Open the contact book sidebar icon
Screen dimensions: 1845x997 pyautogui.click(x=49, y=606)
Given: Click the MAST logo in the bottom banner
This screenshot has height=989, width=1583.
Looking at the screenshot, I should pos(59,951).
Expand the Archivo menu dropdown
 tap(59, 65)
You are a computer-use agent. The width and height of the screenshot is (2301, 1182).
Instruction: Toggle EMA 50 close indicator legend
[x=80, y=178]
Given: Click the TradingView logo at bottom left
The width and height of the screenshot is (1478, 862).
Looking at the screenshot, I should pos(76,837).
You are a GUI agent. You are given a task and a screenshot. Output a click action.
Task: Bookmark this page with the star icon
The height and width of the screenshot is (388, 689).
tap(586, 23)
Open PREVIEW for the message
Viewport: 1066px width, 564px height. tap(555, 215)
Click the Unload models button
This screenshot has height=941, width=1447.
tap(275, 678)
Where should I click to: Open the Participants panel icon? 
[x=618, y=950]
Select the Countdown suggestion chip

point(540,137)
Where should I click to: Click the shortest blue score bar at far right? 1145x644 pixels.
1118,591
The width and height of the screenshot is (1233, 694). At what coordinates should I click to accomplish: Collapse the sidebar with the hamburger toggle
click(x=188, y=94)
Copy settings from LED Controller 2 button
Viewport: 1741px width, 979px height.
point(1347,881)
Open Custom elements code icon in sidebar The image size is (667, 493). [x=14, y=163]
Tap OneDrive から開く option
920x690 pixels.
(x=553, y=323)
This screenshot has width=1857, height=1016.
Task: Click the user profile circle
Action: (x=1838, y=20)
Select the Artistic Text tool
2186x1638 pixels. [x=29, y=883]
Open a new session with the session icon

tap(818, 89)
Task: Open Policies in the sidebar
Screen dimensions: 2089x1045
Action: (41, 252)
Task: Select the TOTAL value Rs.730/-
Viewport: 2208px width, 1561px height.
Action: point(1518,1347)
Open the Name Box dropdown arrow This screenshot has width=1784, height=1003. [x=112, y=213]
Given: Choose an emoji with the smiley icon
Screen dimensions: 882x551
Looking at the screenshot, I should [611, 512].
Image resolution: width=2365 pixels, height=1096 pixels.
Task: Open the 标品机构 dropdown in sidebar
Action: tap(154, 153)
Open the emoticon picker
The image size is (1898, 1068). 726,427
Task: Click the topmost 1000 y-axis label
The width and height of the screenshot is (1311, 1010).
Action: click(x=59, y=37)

● Task prompt: Every line of the listing above that includes "agent" should be copied out.

● Result of the task:
You are a computer-use agent. The width and height of the screenshot is (2301, 1182).
You are a GUI agent. You are given a task and a screenshot. Output a click action.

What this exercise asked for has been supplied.